Sure, with the authenticator, the above attack is difficult to achieve since the tampering will be discovered. But basically, the authenticator only fixes the problem that the choice of mode of operation introduced.
GHASH is a MAC which supports extra authenticated data. From what I can tell, that's an outright lie. Or call it "optimistic exaggeration" if you will. It's just a compression function with non-intuitive math (to non-mathematicians) behind, but in the end it does nothing but a simple multiplication and throwing away half of the input bits with the equivalent of "overflow". Which is just what, with more mundane math, can be done in two lines of C code per block within a dozen cycles (or if you are OK with using 32-bit multiplications rather than 64, can be done in parallel e.g. with AVX2's vpmulld for two complete blocks in ~4 cycles).

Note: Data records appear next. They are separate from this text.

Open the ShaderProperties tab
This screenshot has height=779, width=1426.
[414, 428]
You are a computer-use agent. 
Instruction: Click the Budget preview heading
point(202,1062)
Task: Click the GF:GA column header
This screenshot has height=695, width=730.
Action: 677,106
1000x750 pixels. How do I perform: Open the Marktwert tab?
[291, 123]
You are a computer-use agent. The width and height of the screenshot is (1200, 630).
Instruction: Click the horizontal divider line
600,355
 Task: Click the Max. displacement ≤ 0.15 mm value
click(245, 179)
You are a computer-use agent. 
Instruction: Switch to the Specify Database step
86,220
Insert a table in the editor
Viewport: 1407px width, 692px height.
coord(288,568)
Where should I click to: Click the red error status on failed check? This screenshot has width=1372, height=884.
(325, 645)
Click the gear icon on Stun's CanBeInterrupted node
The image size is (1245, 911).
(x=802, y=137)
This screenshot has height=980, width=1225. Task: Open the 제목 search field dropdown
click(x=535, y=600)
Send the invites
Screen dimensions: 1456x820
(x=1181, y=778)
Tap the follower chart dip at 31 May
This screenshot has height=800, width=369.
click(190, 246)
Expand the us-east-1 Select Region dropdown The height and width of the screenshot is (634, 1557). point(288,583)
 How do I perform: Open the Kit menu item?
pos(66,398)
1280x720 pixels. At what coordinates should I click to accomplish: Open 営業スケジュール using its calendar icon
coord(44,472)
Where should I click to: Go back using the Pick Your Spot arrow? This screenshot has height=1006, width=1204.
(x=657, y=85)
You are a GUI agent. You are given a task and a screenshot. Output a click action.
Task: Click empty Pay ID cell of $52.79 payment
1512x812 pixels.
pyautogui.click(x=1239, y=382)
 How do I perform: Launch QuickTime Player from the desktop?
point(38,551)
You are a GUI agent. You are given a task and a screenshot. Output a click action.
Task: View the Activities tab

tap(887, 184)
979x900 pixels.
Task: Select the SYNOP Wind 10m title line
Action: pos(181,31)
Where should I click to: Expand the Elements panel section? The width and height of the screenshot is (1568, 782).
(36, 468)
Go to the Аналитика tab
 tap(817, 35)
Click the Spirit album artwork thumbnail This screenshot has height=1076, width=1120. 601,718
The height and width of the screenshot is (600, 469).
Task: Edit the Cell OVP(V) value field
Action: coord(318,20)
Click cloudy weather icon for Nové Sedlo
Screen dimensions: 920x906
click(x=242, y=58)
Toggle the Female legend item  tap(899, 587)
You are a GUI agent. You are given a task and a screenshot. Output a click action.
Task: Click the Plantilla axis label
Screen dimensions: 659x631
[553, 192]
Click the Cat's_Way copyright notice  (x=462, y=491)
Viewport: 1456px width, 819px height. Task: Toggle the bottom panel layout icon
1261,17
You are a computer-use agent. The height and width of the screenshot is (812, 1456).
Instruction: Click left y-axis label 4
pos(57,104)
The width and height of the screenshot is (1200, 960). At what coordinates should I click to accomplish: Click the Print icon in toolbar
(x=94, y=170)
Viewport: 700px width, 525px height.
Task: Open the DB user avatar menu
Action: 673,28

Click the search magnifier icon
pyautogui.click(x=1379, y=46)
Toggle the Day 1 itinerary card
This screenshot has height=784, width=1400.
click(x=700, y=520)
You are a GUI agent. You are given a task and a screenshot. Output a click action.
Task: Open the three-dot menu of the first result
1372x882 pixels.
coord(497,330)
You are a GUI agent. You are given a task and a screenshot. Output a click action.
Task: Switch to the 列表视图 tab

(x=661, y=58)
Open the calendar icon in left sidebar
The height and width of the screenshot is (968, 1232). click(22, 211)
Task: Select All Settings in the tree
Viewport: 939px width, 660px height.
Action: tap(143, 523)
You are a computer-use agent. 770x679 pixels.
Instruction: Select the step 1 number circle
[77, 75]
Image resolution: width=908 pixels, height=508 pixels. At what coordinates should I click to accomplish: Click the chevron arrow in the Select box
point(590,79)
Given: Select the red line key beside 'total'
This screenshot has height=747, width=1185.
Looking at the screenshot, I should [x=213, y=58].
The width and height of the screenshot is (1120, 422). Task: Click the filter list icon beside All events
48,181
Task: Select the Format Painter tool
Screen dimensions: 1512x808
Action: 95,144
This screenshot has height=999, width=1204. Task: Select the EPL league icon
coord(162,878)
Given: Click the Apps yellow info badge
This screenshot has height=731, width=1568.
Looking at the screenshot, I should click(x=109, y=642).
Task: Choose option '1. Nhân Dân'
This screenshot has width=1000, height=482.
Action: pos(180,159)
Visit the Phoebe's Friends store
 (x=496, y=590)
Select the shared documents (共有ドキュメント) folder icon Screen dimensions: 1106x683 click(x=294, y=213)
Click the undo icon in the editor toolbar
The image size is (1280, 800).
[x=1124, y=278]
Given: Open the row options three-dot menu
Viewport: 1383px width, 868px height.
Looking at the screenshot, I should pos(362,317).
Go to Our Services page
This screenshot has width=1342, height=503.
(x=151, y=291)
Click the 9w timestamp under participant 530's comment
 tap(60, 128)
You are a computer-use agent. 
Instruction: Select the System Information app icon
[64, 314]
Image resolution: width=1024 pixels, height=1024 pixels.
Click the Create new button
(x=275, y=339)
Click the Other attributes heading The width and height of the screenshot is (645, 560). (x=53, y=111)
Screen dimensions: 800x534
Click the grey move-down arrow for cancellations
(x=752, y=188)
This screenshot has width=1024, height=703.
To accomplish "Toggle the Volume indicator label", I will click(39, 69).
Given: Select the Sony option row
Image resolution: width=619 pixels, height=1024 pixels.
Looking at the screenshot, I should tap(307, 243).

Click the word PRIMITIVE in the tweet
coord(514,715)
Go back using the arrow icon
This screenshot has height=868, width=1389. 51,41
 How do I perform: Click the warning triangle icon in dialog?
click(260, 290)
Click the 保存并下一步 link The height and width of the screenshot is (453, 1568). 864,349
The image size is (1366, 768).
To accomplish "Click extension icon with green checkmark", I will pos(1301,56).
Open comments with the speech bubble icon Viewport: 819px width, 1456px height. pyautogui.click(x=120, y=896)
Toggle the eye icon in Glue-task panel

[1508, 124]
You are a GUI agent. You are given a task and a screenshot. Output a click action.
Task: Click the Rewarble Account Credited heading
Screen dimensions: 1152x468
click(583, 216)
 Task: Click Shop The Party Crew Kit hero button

Those who still remember IDEA will recall that they used addition mod 216 and multiplication mod 216+1 as S-boxes which had the nice property of being reversible (kinda necessary if you wish to decrypt). Unluckily, this couldn't be extended to 32-bits because 232+1 isn't a prime number, so not all inputs are guaranteed to be relatively prime to it, and thus you have trouble inverting the operation. But... that's mighty fine in our case, we don't want our compression function to be invertible! So really, "simple", ordinary multiplication should just do the trick as well?
So, that simple, no-special, no-magic compression function happens to be initialized with the key and IV, which incidentially makes the final output key-dependent one way or another, so that ordinary function effectively becomes a MAC. If you have "extra data", you just feed it into the hash prior to encrypting your data, done. Again, that's not something super special.
Overall, it's nothing that you couldn't achieve with pretty much every other hash function, too.
Now, Galois/counter presumes that counter mode be used. Counter mode (and its derivatives) as well as GHASH have the advantage that you can encrypt/decrypt blocks in parallel. Also, GHASH is trivially parallelizable.
Yay, performance! But let's be honest, is this really an advantage, or rather an huge disadvantage?
Does it matter how long it takes to decrypt a gigabyte- or terabyte-sized message, and how well you can parallelize that work? Or applications where you absolutely want to be able to "seek" to random positions? Well, there are applications where that may matter, sure. Full disk encryption comes to mind. But you wouldn't want to use GCM in that case since you want input size and output size to be identical.
For a busy server (or VPN) it will matter, or so it seems, but these can process anything in parallel anyway since they have many concurrent connections. So, whether or not you can parallelize one stream makes really no difference overall. What about applications where there are only few connections? Well, you don't normally transmit terabytes of data over a login terminal, and if you do, your internet connection is still probably the limiting factor anyway, as single-core performance easily outruns GbE bandwidth even on 7-8 year old desktop processors.
Alright, you might possibly have to wait 2-3 seconds longer when extracting an encrypted 2TB 7z-file on your hard disk (if creating thousands of directory entries isn't really the bottleneck, which I'm inclined to believe will be the case). How often have you done that during the last year? Me: zero times.
The only ones to whom it really makes a difference is the "bad guys", i.e. exactly those whom you don't want to have an easy life. Sure enough, if you can trivially parallelize, attacks get much easier. Throw a room full of dedicated hardware (GPUs, FPGAs, whatever) at the problem and let it grind away. No communication between nodes needed? Well, perfect, it can't get any better.
Is this really an advantage? I don't know, to me it looks like a huge disadvantage. If anything, I'd want to make parallelizing as hard as possible, not as easy as possible.
So... enough pondering, and to the question:
What is the fundamental thing that I'm missing about GCM that makes it so awesome that you should absolutely use it?